We know that that for purpose of this court case they either did not or are under order to not disclose.

If security apparatus want this information, they can get it. Do you really think singal will say know and violate US law?

[–] Lojcs@lemm.ee 1 points 1 month ago (1 children)

The server doesn't need to know or keep track of who's sending a message to deliver it. If you don't trust signal to not lie to the court about not collecting such metadata, I can't convince you otherwise. But there's a merit in designing your system so that such collection is as hard as possible.

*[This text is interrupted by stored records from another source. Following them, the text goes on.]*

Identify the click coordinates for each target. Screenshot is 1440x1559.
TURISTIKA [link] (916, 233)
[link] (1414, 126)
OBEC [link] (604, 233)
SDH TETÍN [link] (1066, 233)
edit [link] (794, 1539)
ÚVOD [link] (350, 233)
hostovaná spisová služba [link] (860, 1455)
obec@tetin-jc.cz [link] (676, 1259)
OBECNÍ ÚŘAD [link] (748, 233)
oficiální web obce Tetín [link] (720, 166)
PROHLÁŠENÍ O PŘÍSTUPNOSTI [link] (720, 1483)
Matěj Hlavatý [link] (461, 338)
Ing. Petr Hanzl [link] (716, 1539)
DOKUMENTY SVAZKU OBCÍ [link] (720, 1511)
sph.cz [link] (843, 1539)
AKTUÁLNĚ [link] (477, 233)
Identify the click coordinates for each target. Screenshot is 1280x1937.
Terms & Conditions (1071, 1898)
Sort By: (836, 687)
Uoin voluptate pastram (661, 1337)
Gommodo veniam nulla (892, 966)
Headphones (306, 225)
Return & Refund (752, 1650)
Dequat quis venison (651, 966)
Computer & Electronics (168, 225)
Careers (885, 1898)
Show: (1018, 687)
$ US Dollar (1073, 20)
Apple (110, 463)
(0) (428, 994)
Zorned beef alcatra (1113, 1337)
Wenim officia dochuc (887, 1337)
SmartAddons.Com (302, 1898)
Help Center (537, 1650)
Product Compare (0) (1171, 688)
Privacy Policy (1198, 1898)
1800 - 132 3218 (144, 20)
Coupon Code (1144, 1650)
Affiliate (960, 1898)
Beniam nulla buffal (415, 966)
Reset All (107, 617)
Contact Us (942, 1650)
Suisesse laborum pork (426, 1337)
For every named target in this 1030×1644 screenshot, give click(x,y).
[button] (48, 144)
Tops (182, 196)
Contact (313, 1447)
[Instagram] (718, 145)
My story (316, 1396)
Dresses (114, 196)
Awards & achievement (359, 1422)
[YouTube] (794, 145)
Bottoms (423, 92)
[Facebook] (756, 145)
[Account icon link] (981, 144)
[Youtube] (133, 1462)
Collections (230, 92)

[–] sunzu2@thebrainbin.org 1 points 1 month ago (1 children)

Bad analysis

Server knows each time you engage a person and who you are enaging. This is the meta data thats need for creatijg cohort groups

Also, you dont seemt to under how FISA order would work vis-a-vis regular court proceedings.

[–] Lojcs@lemm.ee 1 points 1 month ago

Are you're familiar with how singal's servers work? Even I can think of a system where all messages are collected in a common pool before being distributed, the actual security researchers that made signal surely thought of something better.

How does FISA make it legal for singal to lie to a court about what information they have? Please enlighten me

[–] hsdkfr734r@feddit.nl 1 points 1 month ago

I guess that's right. Although I'm (most likely) not a person of interest for any secret service. But the data could be interesting for marketing and insurance companies.